YOUR OBJECTIVE: Present each line of the entries below that holds the word "agent".

Data records:

==========

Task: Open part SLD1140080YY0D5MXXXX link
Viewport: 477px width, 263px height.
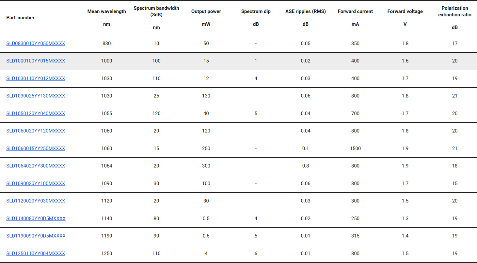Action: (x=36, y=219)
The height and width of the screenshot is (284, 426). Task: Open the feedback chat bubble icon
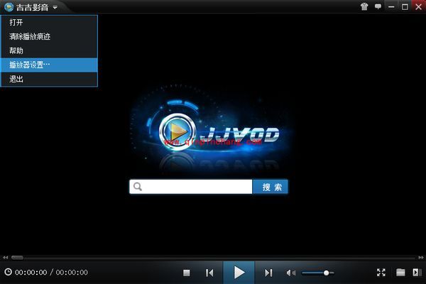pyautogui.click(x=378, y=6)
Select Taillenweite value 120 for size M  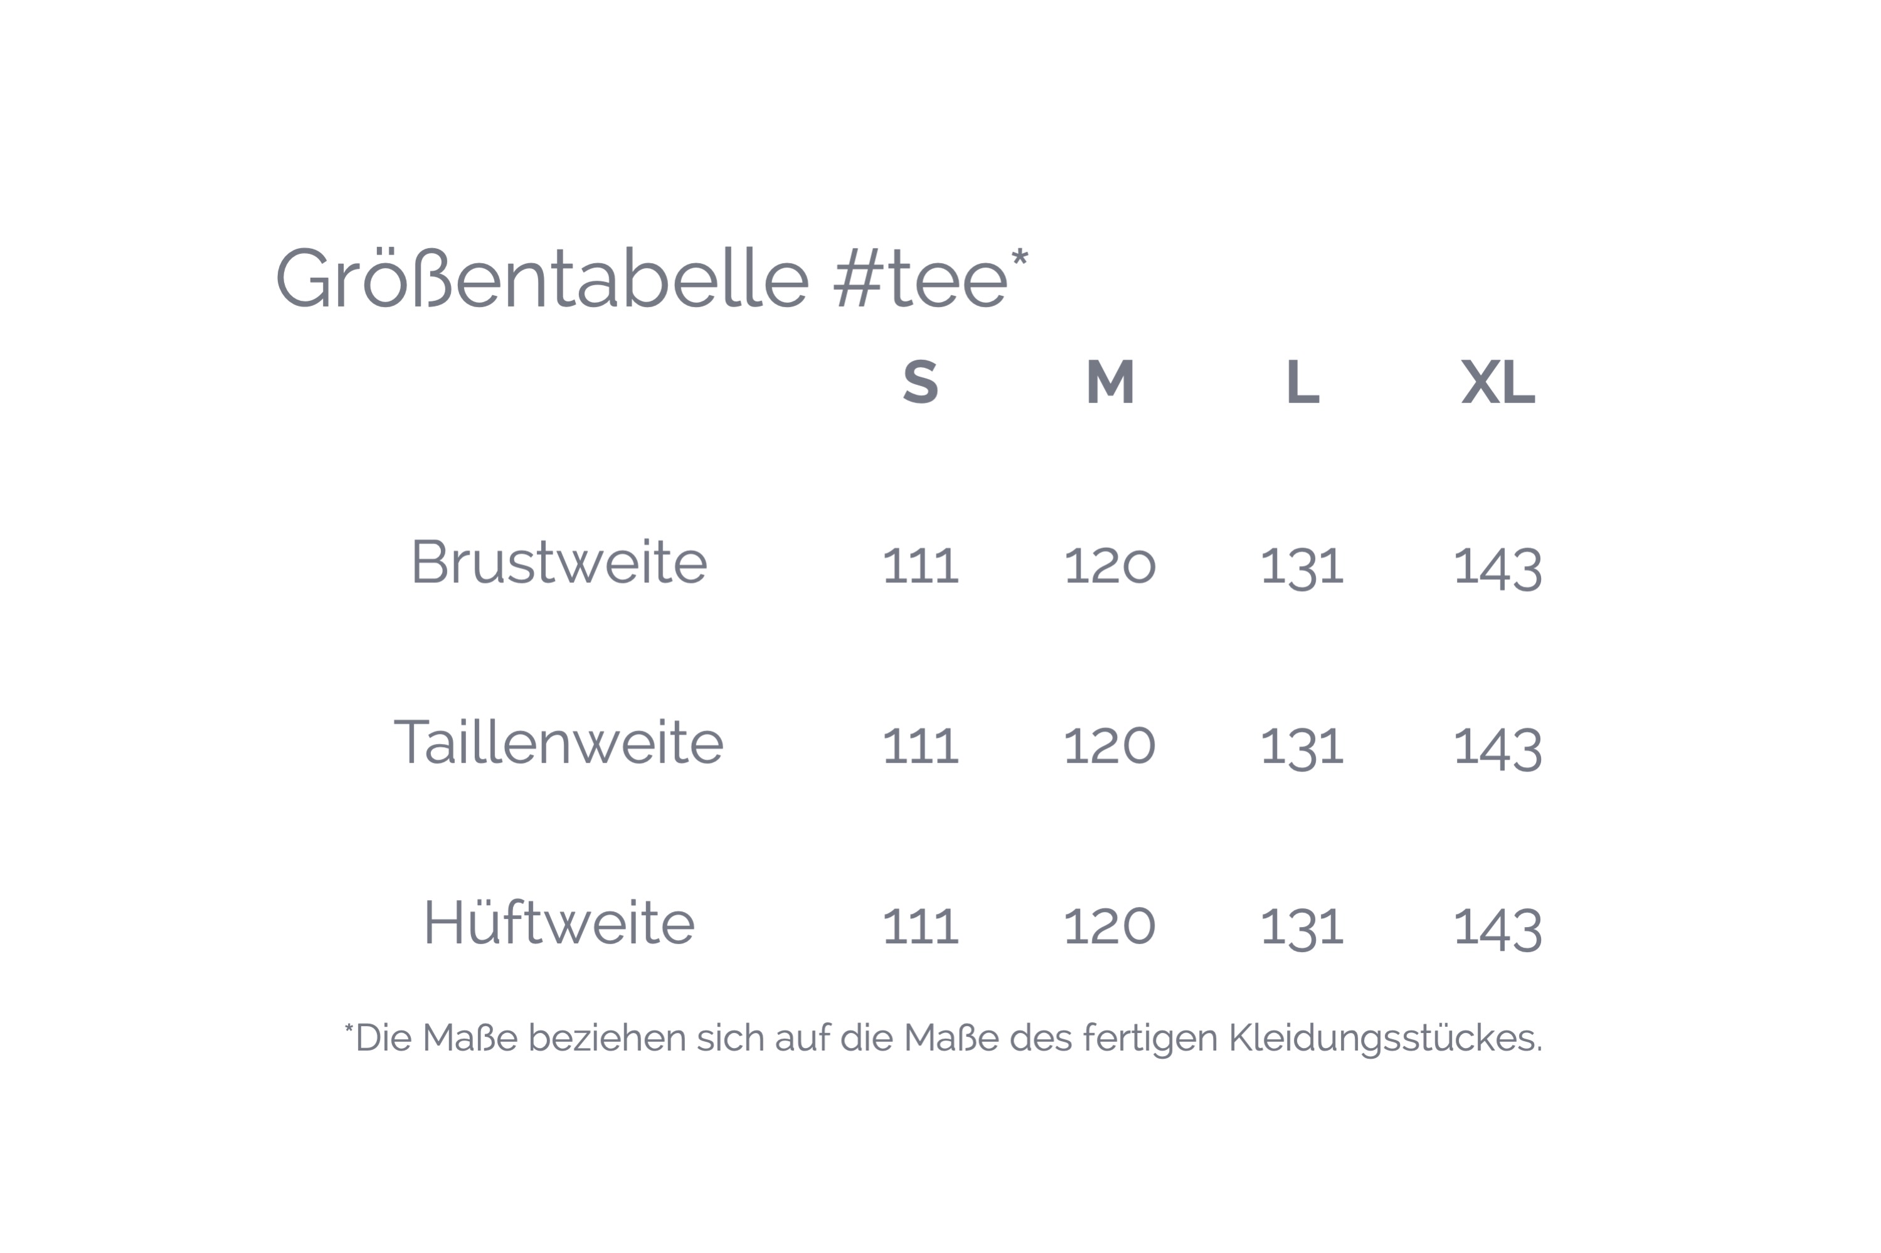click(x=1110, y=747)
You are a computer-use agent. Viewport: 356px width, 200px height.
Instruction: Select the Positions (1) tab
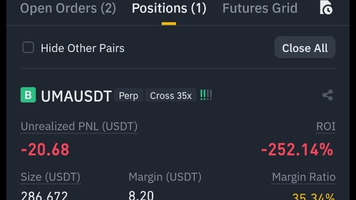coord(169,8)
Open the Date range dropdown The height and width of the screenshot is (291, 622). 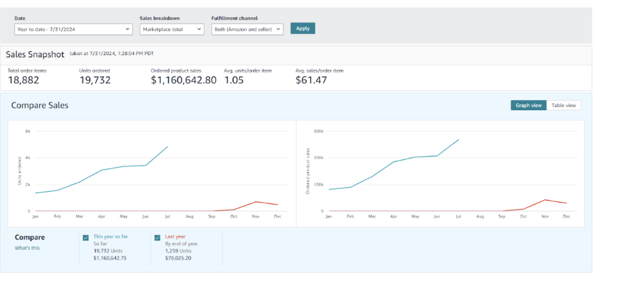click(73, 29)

==========

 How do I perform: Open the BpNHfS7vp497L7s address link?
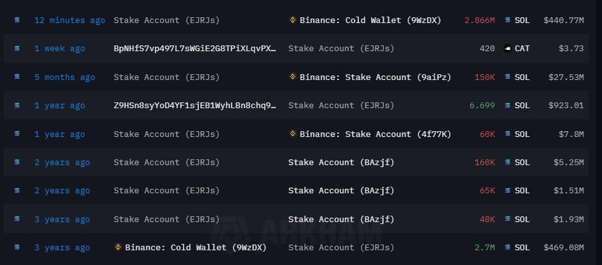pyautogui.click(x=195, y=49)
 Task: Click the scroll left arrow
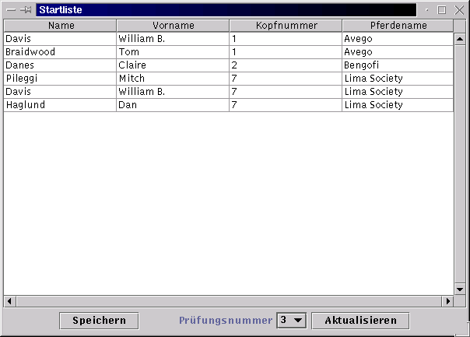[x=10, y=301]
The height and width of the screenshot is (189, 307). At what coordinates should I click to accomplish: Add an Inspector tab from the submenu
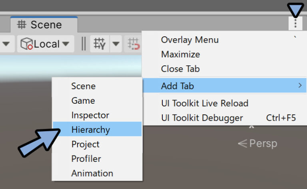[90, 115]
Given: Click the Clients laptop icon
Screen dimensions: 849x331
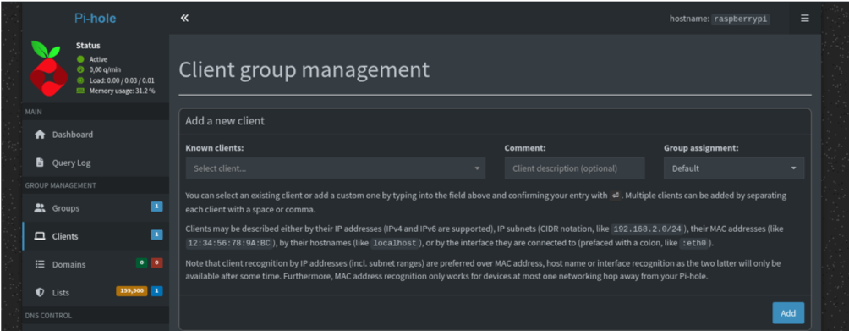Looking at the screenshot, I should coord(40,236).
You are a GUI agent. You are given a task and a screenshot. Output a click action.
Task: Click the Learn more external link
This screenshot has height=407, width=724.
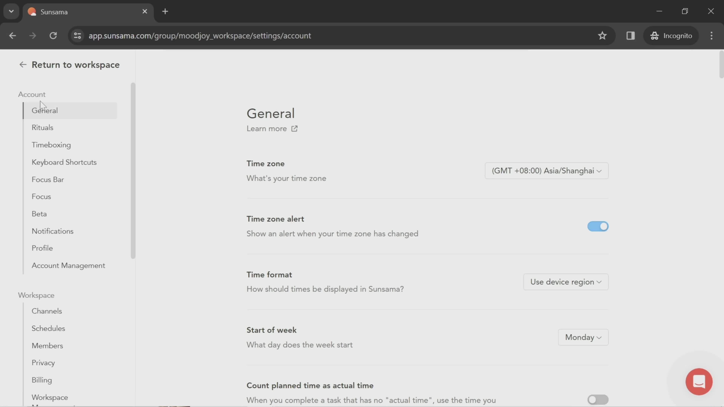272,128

==========

RESULT BELOW:
You are a computer-use agent. Viewport: 356px width, 200px height.
You are a GUI agent. You are given a task and a screenshot. Output a click action.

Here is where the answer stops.